**TASK TO CARRY OUT:**
From the entries below, copy out every line with "agent" in it.

**DATA TO USE:**

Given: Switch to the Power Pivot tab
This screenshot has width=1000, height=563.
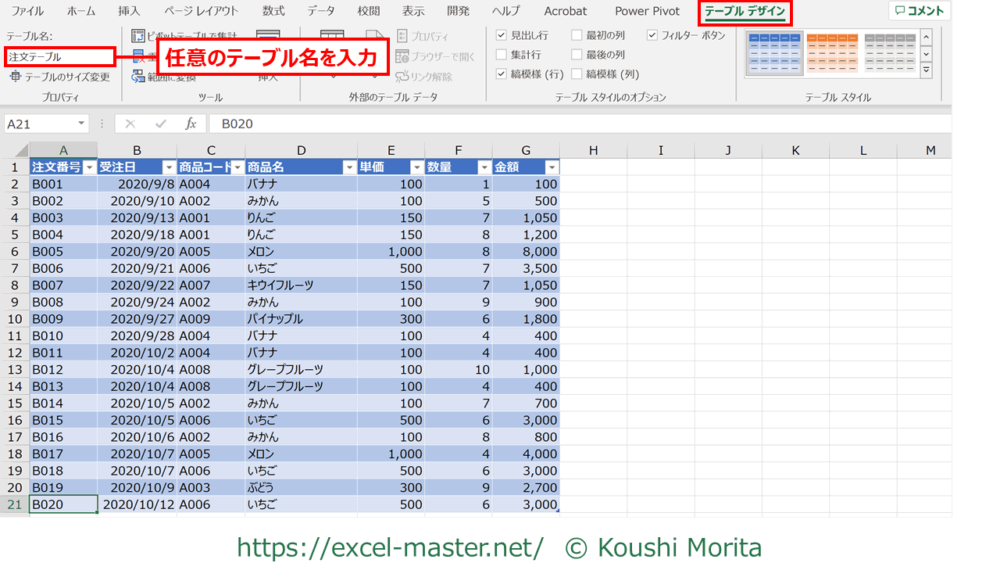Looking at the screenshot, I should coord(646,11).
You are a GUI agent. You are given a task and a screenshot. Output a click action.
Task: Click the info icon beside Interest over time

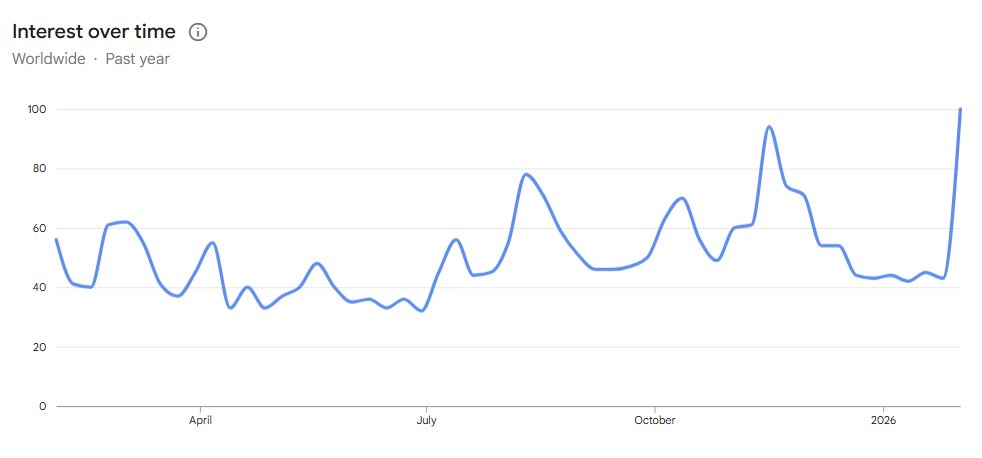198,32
==
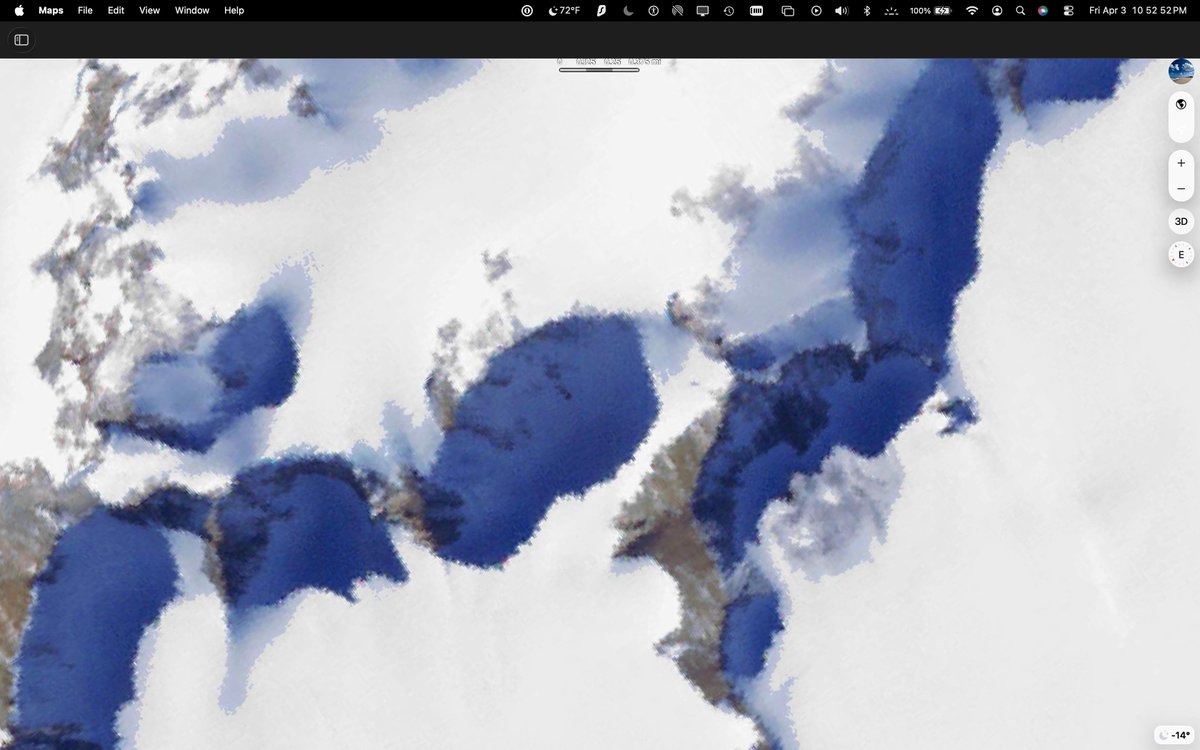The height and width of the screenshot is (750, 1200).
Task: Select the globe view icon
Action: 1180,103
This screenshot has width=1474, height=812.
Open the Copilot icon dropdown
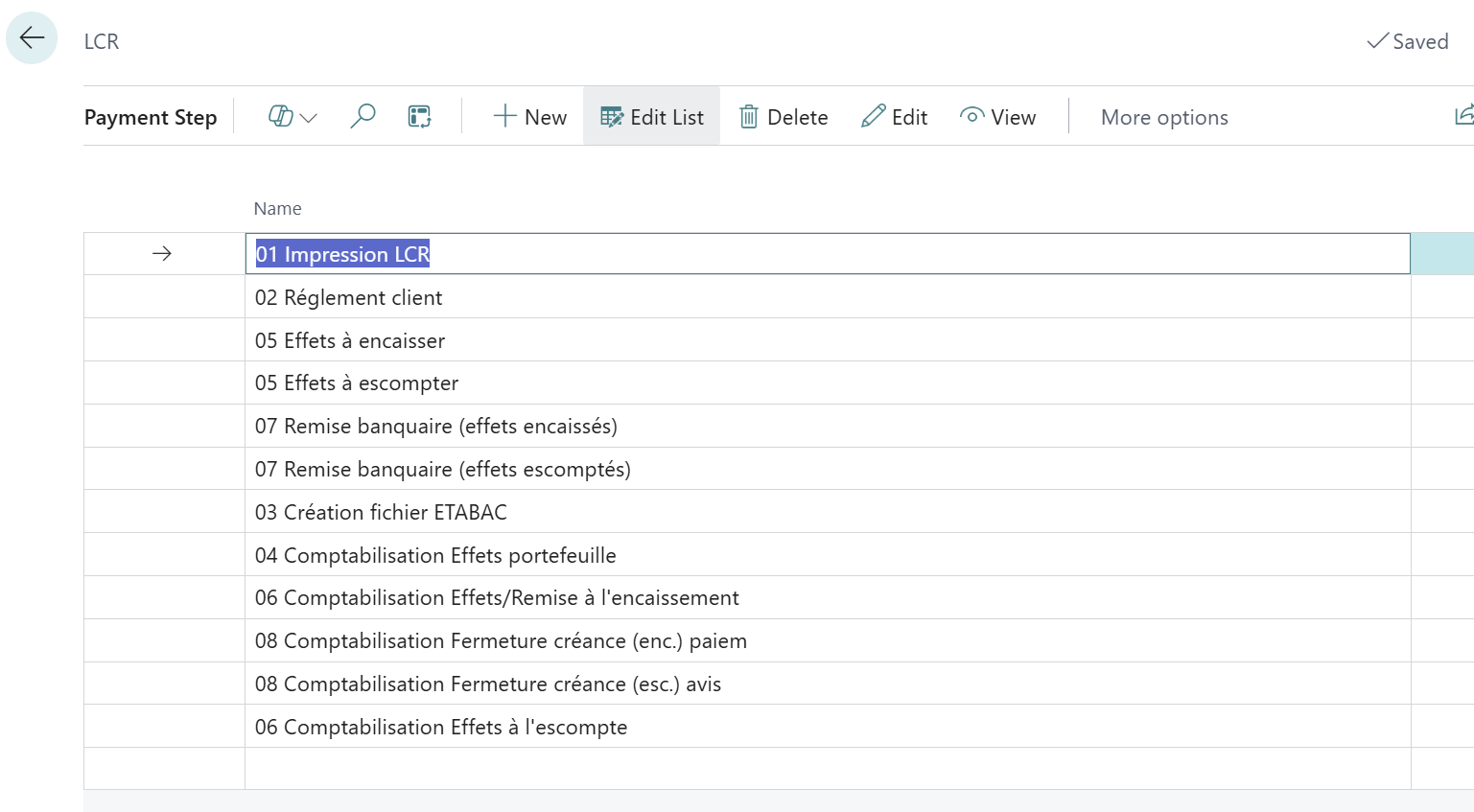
* * *
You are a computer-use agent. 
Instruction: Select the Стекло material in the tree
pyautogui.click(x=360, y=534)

**RESPONSE BELOW:**
You are a GUI agent. You are given a task and a screenshot. Output a click action.
You are a computer-use agent. 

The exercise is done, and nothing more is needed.